Figure 2a and b show the simulated signal evolution curves that would be expected from four commonly encountered tissues of the brain (fat, White Matter (WM), Gray Matter (GM) and Cerebral Spinal Fluid (CSF)) using the schematic implementation shown in Figure 1c and d, respectively. Each tissue type has characteristic T1 and T2 values and thus each signal evolution has a different shape, which confirms that it is possible to satisfy this fundamental assumption in MRF. Note also that the signal levels in these evolutions represent a large fraction of the equilibrium magnetization (which is normalized to 1 in these figures.) Conventional spoiled steady-state sequences typically generate signal levels corresponding to 1-10% of the equilibrium magnetization.
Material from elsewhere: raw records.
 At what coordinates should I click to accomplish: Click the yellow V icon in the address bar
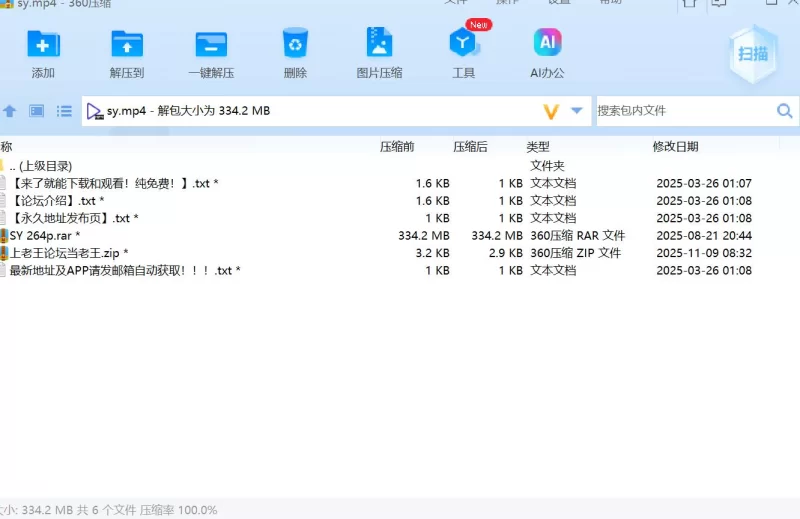(x=550, y=111)
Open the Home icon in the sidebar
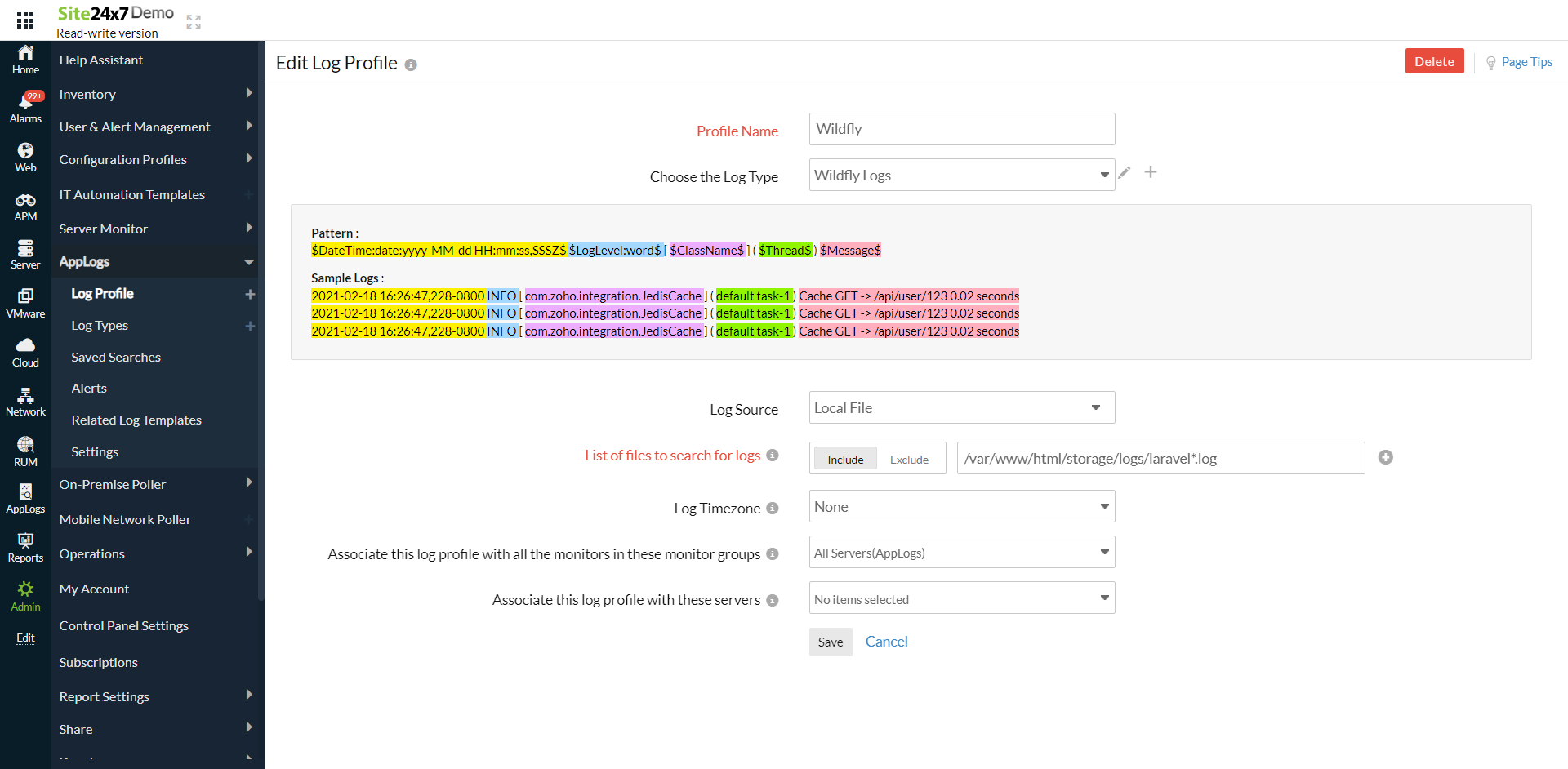 [24, 58]

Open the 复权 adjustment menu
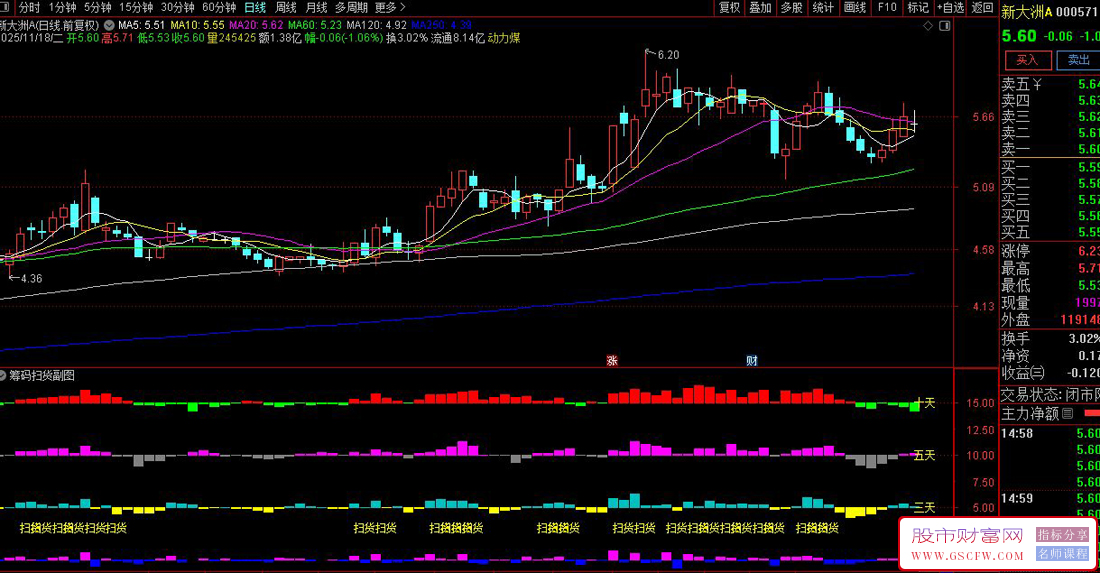coord(729,7)
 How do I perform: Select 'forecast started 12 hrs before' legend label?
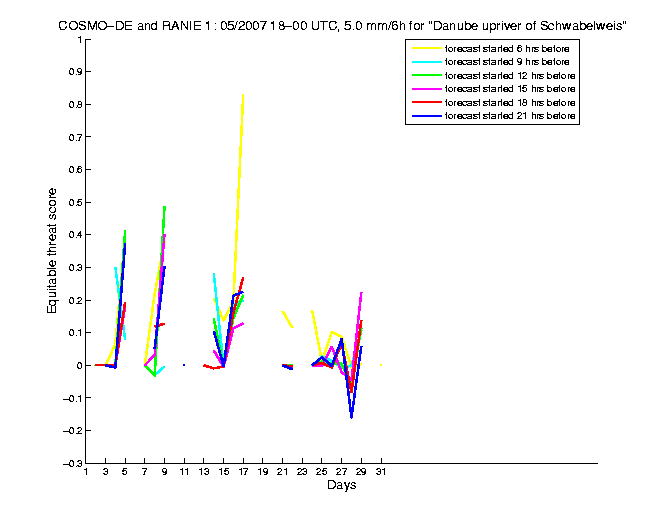coord(512,76)
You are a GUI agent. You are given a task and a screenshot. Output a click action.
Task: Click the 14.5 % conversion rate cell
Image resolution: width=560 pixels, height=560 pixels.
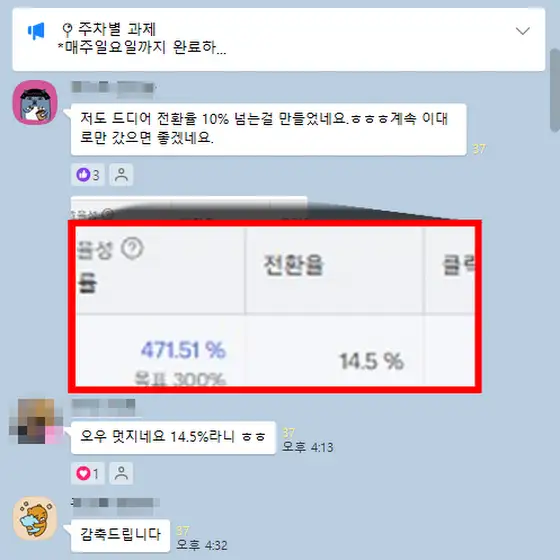371,361
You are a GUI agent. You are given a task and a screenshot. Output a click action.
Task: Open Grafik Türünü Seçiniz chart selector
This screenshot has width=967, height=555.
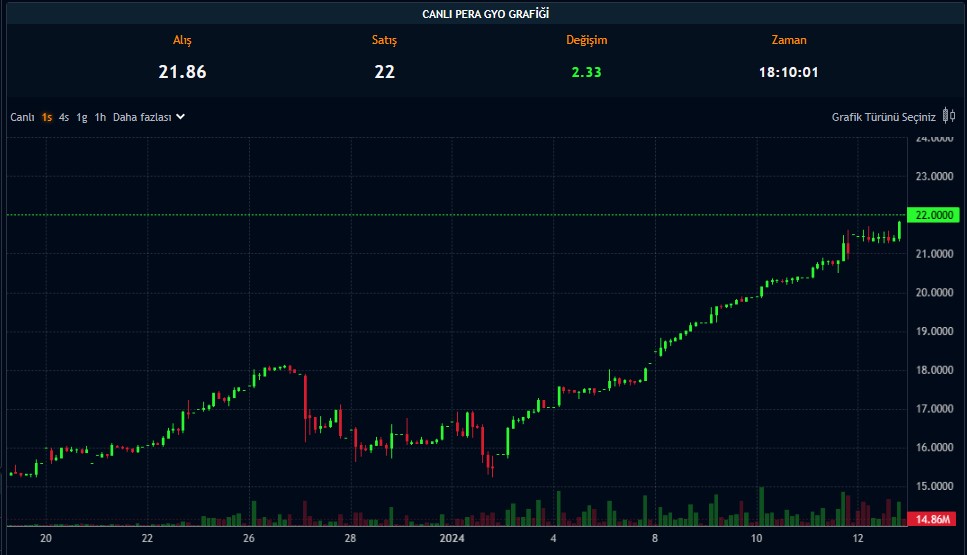(883, 117)
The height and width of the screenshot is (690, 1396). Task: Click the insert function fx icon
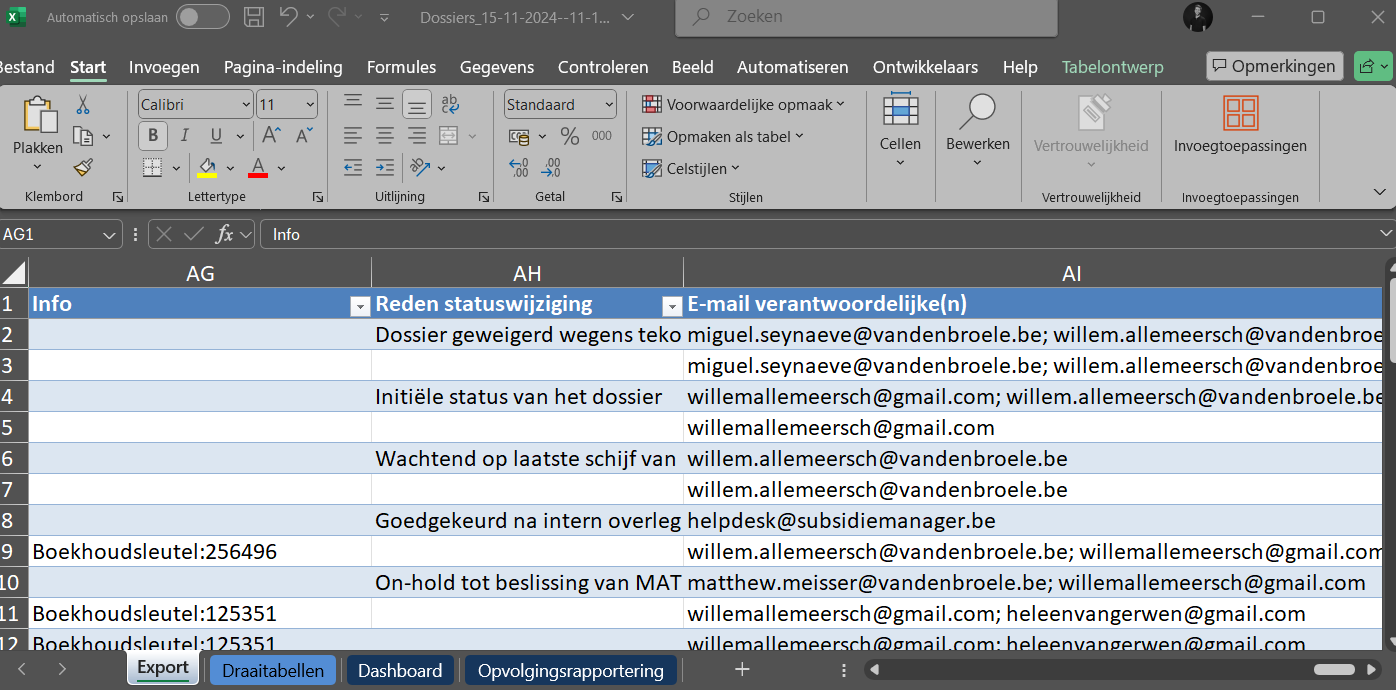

Figure 2c and 2d show an acquired signal evolution curve from fully sampled phantom experiments and its match to the dictionary by using the acquisition pattern shown in Figure 1c and 1d, along with the recovered T1, T2, proton density (M0) and off-resonance frequency values. MRF was able to match the signal to the corresponding dictionary entry and obtain the same T1 and T2 values from both sequence patterns. A video of the signal evolution from a fully sampled in vivo scan is also included (Supplementary Movie1), demonstrating the oscillating nature of the MRF signal observed in vivo.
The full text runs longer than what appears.